Instructions for the task → Reproduce the lines of the listing exactly, beginning at the top, until the line with "Task: Jump calendar" has been reproduced too.

Given data →
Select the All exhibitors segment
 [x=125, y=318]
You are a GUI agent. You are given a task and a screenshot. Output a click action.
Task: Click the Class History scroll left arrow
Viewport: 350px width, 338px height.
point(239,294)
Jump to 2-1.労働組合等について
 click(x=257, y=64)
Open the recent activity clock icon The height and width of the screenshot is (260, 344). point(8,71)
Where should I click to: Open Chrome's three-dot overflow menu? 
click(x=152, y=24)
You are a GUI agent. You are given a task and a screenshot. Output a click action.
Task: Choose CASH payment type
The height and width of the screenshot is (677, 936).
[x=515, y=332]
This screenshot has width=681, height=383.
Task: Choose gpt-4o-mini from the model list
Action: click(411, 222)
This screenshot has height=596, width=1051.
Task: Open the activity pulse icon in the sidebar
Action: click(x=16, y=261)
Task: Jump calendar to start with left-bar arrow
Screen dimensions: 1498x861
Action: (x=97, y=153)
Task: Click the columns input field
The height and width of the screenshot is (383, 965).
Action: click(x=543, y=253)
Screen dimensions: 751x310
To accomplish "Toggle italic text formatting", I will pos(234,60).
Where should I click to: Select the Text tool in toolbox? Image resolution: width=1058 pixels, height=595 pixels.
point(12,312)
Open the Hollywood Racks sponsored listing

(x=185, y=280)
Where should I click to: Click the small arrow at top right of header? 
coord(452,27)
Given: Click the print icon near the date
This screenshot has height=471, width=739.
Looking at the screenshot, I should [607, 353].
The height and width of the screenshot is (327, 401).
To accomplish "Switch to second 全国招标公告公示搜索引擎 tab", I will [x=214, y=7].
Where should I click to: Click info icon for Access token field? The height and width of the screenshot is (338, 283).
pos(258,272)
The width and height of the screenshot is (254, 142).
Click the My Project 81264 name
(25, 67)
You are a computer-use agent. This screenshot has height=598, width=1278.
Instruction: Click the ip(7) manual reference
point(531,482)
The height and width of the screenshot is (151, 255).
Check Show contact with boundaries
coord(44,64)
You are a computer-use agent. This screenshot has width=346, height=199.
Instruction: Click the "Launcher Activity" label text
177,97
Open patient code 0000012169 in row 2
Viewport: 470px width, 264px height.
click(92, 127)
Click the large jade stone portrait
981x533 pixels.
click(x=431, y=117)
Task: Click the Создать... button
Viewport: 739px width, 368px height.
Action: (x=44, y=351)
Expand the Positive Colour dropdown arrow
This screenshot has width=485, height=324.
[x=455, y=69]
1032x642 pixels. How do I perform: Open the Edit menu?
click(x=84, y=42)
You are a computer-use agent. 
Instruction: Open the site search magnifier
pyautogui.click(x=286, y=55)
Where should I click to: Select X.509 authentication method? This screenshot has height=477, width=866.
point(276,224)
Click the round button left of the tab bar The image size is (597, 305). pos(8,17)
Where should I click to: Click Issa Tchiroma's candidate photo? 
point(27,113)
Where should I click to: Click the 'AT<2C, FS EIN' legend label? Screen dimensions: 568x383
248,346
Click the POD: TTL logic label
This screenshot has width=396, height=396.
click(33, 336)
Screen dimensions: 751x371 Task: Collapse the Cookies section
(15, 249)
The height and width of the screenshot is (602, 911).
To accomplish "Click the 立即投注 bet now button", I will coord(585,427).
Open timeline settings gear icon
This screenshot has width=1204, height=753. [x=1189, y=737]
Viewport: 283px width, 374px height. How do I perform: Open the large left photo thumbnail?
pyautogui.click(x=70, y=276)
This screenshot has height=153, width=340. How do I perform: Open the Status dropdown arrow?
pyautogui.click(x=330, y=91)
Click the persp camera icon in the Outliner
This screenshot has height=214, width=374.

Response below →
Select the All exhibitors segment
 [x=125, y=318]
You are a GUI agent. You are given a task and a screenshot. Output a click action.
Task: Click the Class History scroll left arrow
Viewport: 350px width, 338px height.
point(239,294)
Jump to 2-1.労働組合等について
 click(x=257, y=64)
Open the recent activity clock icon The height and width of the screenshot is (260, 344). point(8,71)
Where should I click to: Open Chrome's three-dot overflow menu? 
click(x=152, y=24)
You are a GUI agent. You are given a task and a screenshot. Output a click action.
Task: Choose CASH payment type
The height and width of the screenshot is (677, 936).
[x=515, y=332]
This screenshot has width=681, height=383.
Task: Choose gpt-4o-mini from the model list
Action: click(411, 222)
This screenshot has height=596, width=1051.
Task: Open the activity pulse icon in the sidebar
Action: click(x=16, y=261)
Task: Jump calendar to start with left-bar arrow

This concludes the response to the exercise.